Regardless of how the November elections for the U.S. Senate go, whether it’s a new Republican or a continued Democratic majority, the prospect for more offshore drilling along the East Coast is likely.

That is not just because of the economics of energy demand, which are inarguable. America needs more energy production, even if — as experts strongly endorse, and President Barack Obama has pushed in office — we do more to conserve energy.

The prospects of East Coast energy production looked brighter politically early in this decade, as states saw several key developments: a need for more energy, obviously, but also the benefits of offshore development in state’s economies.

That was helped along by offshore revenue sharing legislation pushed by the Louisiana delegation and particularly pro-development U.S. Sen. Mary Landrieu, D-La., chairwoman of the Energy Committee. Landrieu this year told the Press Club of Baton Rouge that Atlantic coast development is in the national interest, and that the nation ought to make the small but vital initial investment in seismic work to find out how much energy is out there. The Republican-led U.S. House has pushed for expanded drilling.

But that positive progress was undermined, in the most dramatic fashion possible, by the Deepwater Horizon drilling disaster and subsequent giant oil spill of 2010. On the West Coast, governors opposed to new development still hark back to the 1969 spill off Santa Barbara.

The interest in Atlantic drilling has not gone away, though. The economics demands of the nation require it.

At a recent conference in North Carolina, that state’s Republican governor, Pat McCrory, noted the growing energy needs of his citizens. “We are hypocrites in North Carolina if we expect to get all our energy from somewhere else and just expect that our hands are clean in this whole thing,” McCrory said.
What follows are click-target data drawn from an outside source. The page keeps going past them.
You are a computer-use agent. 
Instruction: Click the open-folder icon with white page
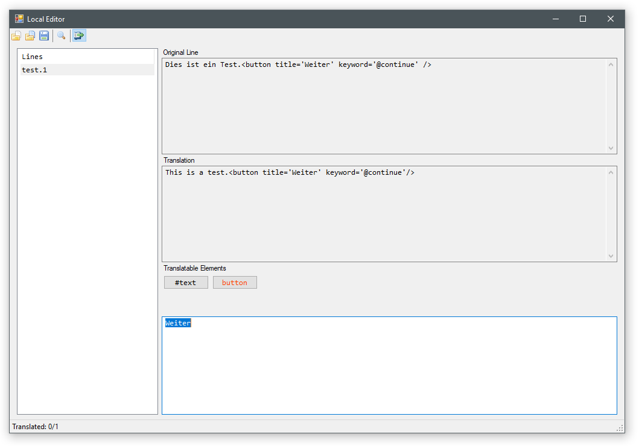pos(16,36)
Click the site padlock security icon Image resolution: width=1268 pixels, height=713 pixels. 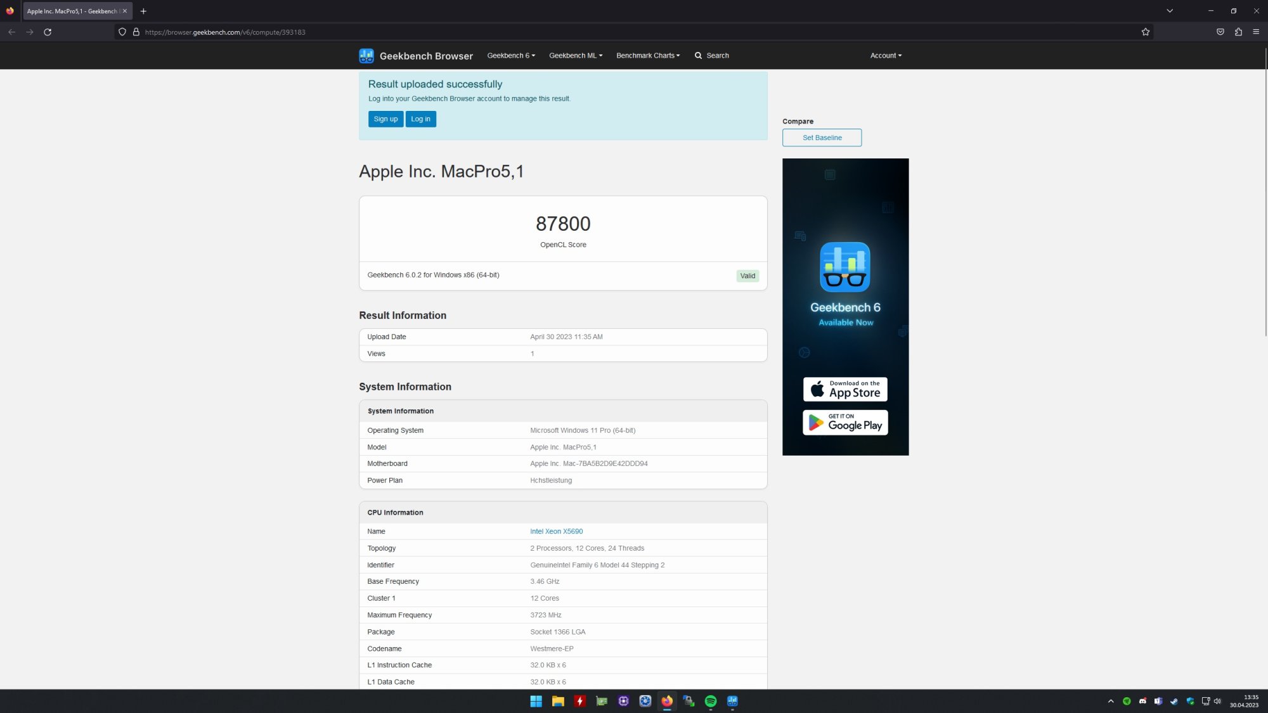(136, 32)
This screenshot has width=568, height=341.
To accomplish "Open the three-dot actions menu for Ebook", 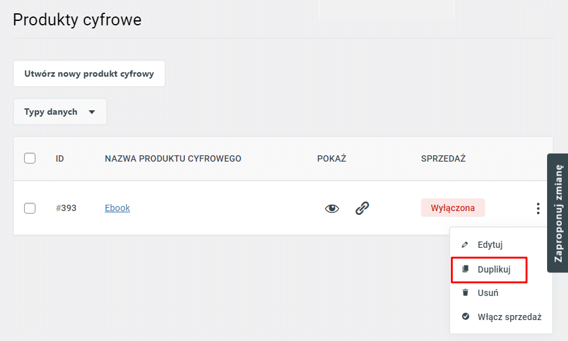I will pos(538,209).
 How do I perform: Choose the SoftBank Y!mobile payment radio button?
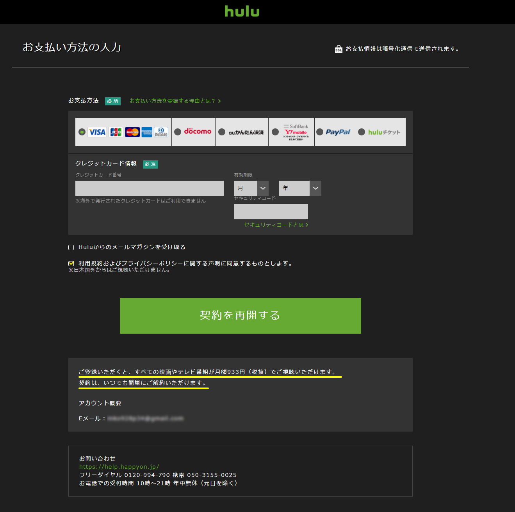point(275,132)
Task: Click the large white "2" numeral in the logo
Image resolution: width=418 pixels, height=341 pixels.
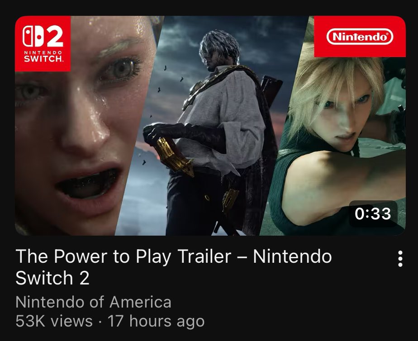Action: [55, 37]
That is just a fact, and growth equals energy. Even as the nation enjoys an onshore boom in energy production caused by fracking technologies, the demand for billions of barrels of oil and similar quantities of natural gas is not going to go down.

Perhaps it will be years off, because of the need to develop the infrastructure to handle energy production in states like North Carolina. But that process has to begin with exploration and then leasing in an offshore region that is likely to have substantial prospects for development.